*** THE RECORDS ***

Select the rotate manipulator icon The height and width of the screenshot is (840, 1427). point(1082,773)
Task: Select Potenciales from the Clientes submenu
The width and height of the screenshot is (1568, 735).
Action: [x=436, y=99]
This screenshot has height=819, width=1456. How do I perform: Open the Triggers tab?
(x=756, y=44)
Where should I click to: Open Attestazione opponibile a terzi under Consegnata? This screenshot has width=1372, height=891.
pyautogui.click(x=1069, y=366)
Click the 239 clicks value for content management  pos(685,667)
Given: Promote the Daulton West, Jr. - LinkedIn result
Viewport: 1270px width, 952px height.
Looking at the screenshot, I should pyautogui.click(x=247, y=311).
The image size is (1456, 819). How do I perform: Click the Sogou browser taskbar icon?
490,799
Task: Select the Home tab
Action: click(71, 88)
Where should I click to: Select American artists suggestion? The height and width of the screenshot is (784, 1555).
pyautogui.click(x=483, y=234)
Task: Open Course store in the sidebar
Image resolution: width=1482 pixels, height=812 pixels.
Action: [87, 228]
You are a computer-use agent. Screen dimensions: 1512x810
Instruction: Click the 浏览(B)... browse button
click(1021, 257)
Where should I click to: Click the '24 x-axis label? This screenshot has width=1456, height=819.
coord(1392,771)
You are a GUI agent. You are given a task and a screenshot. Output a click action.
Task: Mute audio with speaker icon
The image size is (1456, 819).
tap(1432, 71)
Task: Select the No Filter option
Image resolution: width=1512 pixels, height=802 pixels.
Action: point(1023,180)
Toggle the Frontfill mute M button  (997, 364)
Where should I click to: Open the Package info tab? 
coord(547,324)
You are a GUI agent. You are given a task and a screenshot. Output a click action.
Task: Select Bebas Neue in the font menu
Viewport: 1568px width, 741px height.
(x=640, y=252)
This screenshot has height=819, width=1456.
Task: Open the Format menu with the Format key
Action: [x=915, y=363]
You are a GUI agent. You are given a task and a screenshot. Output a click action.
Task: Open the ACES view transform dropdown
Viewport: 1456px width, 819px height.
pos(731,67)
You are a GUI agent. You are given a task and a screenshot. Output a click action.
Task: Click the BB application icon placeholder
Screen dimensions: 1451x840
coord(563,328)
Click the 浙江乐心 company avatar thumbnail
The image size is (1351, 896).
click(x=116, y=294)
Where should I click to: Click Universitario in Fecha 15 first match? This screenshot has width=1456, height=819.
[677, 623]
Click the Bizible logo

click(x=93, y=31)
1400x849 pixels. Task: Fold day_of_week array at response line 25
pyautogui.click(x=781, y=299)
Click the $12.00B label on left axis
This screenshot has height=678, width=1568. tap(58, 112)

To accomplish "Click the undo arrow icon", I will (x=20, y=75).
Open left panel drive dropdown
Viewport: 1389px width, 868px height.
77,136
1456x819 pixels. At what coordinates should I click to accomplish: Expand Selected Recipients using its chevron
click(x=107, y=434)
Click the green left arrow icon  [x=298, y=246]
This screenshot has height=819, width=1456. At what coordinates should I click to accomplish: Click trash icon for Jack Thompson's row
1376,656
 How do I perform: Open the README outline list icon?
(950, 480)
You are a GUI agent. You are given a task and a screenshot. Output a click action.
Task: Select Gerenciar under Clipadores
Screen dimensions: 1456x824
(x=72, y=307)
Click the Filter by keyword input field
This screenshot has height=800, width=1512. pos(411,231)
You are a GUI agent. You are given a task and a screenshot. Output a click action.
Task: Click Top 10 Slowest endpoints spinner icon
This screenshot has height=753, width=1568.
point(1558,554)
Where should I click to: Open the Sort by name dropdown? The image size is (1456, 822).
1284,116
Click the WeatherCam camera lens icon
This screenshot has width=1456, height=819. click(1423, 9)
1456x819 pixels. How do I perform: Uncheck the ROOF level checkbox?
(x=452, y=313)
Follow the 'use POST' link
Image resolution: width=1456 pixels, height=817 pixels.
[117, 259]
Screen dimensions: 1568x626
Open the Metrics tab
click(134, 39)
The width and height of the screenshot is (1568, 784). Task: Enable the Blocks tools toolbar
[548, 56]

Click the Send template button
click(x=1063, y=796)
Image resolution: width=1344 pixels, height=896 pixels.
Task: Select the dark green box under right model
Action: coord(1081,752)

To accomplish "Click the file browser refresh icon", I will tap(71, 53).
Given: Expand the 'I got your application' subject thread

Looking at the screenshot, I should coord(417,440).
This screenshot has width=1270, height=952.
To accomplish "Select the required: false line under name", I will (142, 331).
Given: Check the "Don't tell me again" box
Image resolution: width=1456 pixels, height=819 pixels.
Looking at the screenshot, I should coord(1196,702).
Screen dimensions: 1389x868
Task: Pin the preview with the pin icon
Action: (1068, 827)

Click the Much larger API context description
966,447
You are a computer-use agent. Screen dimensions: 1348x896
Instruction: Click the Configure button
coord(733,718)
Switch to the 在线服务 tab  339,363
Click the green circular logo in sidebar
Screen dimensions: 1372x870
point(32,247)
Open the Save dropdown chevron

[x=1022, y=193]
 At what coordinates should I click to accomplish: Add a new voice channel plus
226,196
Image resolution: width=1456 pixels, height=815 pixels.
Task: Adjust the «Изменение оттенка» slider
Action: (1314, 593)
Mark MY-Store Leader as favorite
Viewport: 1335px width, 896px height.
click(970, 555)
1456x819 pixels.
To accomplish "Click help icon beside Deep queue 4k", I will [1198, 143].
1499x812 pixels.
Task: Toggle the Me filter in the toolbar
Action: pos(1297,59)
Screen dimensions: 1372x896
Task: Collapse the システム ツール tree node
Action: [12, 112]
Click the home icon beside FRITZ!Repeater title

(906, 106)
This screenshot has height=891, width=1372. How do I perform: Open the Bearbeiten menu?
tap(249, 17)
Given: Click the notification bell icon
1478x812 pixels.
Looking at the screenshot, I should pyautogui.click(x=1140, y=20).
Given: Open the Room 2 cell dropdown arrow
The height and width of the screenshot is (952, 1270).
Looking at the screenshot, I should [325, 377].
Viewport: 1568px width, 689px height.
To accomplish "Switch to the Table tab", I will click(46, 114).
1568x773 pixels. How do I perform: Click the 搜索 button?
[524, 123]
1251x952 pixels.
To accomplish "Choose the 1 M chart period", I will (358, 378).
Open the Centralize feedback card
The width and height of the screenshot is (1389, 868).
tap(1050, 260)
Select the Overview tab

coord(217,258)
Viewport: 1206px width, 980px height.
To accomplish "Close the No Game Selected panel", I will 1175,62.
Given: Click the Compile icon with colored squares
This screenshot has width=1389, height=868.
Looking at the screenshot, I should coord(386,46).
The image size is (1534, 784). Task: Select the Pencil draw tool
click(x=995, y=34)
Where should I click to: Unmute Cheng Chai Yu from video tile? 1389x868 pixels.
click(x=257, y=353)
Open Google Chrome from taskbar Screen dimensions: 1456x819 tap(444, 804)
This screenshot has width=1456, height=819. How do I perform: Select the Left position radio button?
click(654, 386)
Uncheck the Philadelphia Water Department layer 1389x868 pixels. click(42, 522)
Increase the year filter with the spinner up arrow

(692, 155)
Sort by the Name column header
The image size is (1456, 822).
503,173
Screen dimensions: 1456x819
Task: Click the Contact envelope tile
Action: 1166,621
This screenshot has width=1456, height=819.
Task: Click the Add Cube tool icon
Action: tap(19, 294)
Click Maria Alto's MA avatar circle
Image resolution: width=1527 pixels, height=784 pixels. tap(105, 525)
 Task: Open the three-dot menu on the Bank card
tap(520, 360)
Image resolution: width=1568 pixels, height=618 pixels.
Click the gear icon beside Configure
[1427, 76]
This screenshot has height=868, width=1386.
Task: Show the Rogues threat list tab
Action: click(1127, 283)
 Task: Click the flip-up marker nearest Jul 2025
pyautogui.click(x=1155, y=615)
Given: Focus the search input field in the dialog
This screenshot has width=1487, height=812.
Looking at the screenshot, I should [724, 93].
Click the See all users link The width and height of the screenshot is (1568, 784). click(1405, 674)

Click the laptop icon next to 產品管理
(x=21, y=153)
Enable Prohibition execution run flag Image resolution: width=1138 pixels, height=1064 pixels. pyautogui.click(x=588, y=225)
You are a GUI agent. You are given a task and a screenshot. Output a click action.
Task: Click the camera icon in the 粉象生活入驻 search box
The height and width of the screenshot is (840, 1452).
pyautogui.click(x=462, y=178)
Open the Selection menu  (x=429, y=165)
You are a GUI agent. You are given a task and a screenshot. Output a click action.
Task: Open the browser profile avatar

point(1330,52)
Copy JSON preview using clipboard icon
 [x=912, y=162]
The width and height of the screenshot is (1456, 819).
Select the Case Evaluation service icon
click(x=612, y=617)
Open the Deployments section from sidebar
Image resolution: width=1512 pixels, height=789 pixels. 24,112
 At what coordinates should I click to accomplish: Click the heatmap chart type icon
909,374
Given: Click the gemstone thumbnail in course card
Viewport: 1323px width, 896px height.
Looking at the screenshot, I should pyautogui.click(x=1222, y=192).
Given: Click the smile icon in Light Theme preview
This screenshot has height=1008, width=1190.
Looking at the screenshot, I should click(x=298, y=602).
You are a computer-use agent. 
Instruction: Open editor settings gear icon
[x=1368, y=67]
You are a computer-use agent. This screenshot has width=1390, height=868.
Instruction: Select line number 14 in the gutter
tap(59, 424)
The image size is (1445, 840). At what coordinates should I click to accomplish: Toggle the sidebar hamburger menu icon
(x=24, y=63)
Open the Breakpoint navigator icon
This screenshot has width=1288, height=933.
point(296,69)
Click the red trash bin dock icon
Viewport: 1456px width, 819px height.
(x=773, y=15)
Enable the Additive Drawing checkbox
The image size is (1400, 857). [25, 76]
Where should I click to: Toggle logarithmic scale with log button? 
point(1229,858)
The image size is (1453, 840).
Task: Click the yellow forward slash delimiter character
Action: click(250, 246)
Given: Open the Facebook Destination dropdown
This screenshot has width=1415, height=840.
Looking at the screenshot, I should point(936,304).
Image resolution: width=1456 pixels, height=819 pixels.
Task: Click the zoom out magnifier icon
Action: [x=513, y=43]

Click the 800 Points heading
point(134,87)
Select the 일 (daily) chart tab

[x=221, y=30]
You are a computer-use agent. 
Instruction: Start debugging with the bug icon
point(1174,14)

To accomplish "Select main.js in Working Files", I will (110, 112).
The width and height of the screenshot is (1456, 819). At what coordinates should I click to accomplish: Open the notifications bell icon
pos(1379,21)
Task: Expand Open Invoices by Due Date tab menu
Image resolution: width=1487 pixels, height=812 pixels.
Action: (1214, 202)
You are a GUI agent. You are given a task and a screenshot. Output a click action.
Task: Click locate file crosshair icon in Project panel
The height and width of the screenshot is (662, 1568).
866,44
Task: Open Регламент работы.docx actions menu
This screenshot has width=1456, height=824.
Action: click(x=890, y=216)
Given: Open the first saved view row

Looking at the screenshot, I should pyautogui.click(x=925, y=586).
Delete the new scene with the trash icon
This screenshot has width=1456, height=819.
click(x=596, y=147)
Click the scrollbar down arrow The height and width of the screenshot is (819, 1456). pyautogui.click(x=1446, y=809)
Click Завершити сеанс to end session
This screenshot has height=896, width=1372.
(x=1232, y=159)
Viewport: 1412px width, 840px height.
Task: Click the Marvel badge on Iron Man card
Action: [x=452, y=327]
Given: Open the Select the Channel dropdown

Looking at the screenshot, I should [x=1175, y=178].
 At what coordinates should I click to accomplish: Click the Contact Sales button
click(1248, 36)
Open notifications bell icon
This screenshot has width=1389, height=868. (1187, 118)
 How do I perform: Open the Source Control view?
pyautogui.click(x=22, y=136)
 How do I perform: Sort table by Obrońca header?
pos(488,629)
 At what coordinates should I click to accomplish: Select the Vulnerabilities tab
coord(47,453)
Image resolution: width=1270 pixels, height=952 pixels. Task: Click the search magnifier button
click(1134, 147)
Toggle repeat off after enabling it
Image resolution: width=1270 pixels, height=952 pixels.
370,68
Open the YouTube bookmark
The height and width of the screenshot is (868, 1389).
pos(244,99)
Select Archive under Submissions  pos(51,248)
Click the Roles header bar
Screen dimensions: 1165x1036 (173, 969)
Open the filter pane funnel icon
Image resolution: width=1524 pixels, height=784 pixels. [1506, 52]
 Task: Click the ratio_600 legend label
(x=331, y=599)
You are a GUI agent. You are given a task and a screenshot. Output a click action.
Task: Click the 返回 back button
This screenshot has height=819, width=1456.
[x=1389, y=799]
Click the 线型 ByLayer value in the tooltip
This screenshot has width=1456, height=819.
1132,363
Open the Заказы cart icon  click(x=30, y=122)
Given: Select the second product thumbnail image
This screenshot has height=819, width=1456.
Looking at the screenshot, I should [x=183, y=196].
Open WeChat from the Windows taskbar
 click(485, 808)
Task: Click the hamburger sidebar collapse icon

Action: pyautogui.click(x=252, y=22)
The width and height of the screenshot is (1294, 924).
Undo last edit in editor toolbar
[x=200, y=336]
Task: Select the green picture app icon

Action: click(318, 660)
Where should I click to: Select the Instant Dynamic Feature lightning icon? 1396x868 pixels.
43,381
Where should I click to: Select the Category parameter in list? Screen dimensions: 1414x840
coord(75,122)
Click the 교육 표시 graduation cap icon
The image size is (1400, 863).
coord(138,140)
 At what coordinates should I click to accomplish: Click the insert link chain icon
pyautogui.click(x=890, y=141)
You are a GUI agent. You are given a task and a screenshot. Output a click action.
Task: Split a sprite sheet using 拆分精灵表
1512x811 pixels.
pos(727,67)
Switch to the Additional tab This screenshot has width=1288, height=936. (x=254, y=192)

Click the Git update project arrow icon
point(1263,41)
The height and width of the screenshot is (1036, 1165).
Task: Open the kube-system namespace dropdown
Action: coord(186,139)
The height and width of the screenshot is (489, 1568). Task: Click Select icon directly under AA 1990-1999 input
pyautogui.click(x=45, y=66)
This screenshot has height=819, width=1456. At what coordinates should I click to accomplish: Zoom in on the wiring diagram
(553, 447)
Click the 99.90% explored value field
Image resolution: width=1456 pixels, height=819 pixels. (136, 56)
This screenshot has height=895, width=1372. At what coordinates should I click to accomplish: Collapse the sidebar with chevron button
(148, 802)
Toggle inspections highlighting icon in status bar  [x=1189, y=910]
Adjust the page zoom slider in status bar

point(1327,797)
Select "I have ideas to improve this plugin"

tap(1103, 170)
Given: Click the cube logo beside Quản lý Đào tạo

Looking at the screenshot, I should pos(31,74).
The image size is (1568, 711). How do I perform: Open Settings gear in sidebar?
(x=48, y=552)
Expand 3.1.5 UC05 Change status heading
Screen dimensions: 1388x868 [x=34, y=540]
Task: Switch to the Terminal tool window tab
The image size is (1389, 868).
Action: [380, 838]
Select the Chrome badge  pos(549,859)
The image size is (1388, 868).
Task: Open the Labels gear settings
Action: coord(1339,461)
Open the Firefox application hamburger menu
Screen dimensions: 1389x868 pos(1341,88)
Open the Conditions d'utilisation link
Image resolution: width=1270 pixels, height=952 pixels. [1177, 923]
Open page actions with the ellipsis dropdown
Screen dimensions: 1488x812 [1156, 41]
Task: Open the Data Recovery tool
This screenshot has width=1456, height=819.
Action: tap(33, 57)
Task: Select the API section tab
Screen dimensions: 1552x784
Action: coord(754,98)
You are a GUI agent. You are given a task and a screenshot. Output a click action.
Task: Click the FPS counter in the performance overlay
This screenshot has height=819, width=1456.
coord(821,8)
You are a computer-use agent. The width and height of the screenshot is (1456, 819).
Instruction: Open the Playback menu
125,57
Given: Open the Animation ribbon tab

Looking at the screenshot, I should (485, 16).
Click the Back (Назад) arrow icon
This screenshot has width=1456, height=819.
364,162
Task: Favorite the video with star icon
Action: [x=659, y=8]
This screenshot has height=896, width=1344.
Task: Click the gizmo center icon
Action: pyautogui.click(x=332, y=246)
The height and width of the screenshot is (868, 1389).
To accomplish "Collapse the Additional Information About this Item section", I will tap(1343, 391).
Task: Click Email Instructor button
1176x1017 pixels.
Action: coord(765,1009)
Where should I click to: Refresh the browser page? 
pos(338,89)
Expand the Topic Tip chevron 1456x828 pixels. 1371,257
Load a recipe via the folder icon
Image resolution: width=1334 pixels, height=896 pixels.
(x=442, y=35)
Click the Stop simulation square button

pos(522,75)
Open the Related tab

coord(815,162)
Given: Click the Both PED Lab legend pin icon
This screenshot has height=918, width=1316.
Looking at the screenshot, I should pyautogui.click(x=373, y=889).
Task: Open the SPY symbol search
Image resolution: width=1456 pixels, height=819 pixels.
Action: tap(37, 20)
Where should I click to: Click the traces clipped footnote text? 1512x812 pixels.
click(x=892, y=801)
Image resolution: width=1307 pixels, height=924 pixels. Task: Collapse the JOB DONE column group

*** End of THE RECORDS ***

Your answer should be the lines above from the one containing "Task: Switch to the Terminal tool window tab" through the one containing "Task: Click the FPS", copied exactly and with both ends kept.

#### EXERCISE RESULT
Task: Switch to the Terminal tool window tab
The image size is (1389, 868).
Action: [380, 838]
Select the Chrome badge  pos(549,859)
The image size is (1388, 868).
Task: Open the Labels gear settings
Action: coord(1339,461)
Open the Firefox application hamburger menu
Screen dimensions: 1389x868 pos(1341,88)
Open the Conditions d'utilisation link
Image resolution: width=1270 pixels, height=952 pixels. [1177, 923]
Open page actions with the ellipsis dropdown
Screen dimensions: 1488x812 [1156, 41]
Task: Open the Data Recovery tool
This screenshot has width=1456, height=819.
Action: tap(33, 57)
Task: Select the API section tab
Screen dimensions: 1552x784
Action: coord(754,98)
You are a GUI agent. You are given a task and a screenshot. Output a click action.
Task: Click the FPS counter in the performance overlay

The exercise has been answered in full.